● **TASK GOAL**: Word for word, transcribe every line from the one holding "Task: Click Fit to View palette icon" through the end of the records, but not the pictures.

━━━ MATERIAL FOR THIS EXERCISE

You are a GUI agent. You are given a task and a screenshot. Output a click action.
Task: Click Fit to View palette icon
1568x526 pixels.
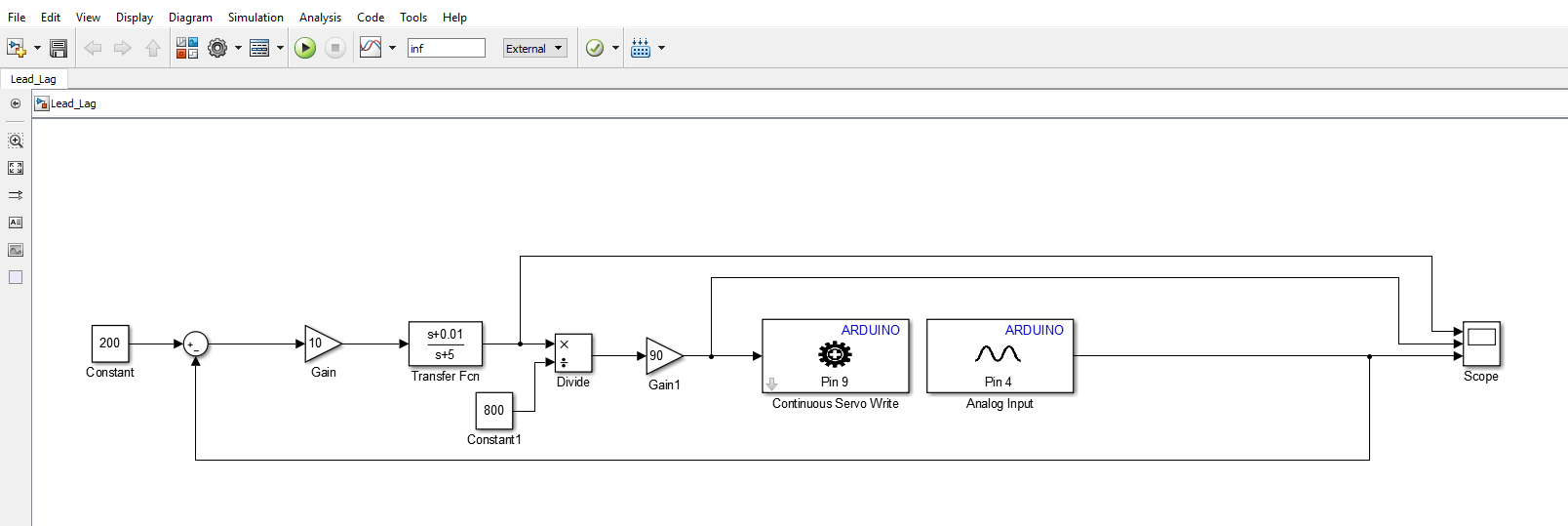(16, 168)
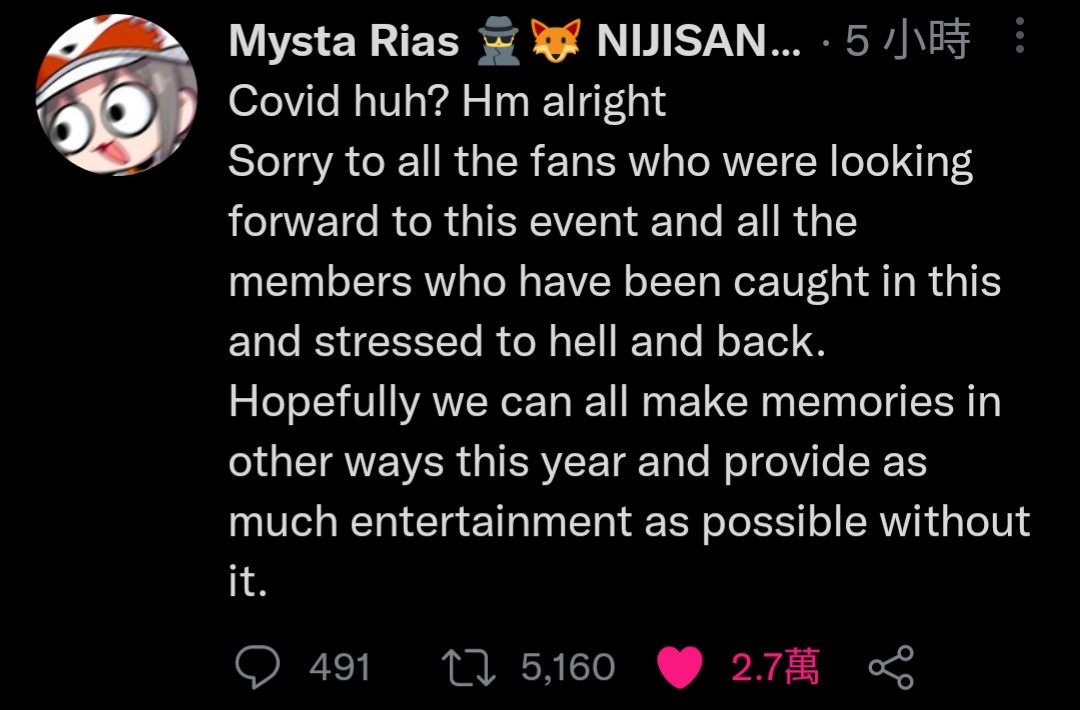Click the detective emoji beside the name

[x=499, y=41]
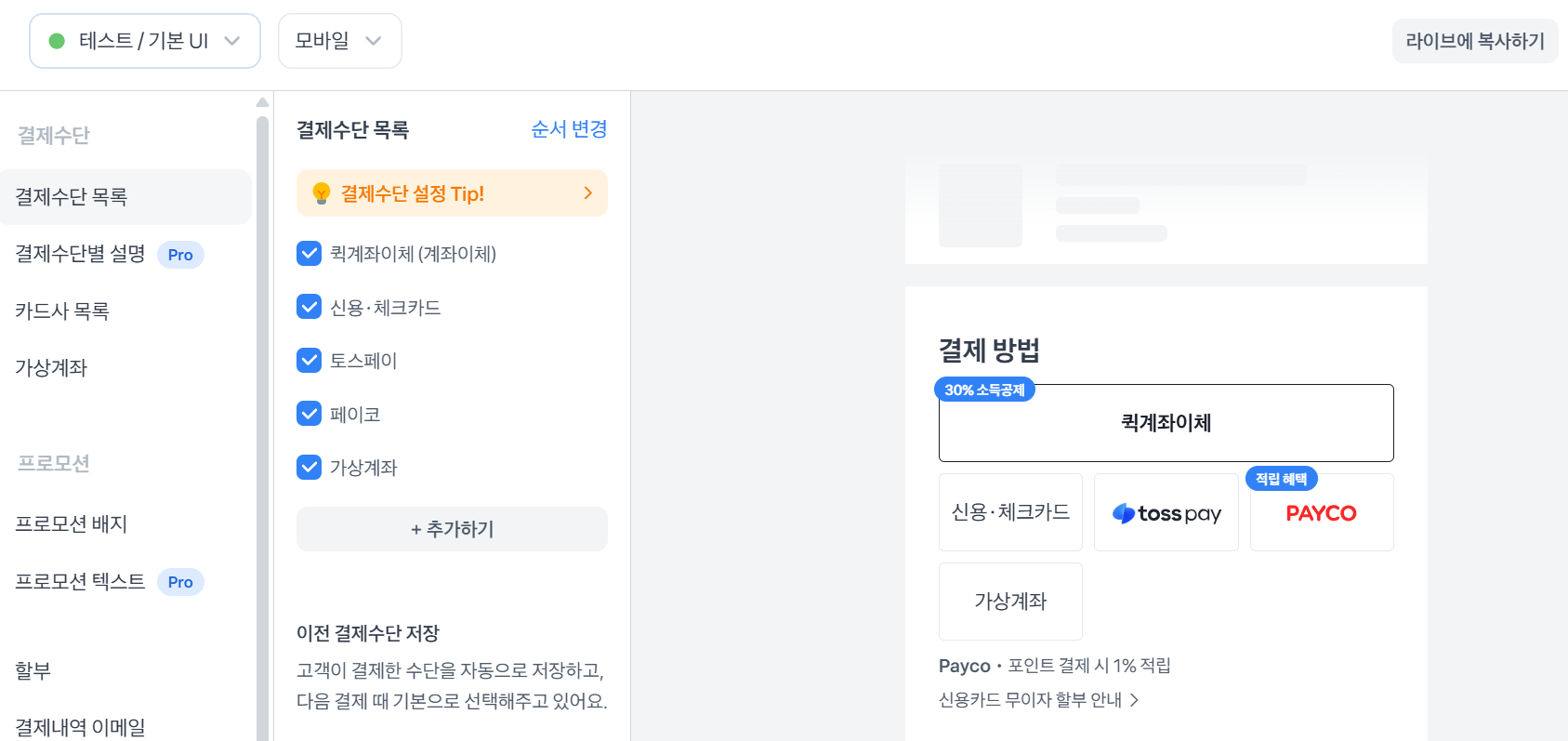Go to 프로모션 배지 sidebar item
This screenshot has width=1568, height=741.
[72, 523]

━━━━━━

● **RESPONSE**:
Task: Click Fit to View palette icon
1568x526 pixels.
(16, 168)
Click the detective emoji beside the name

[x=499, y=41]
Go to 프로모션 배지 sidebar item
This screenshot has width=1568, height=741.
[72, 523]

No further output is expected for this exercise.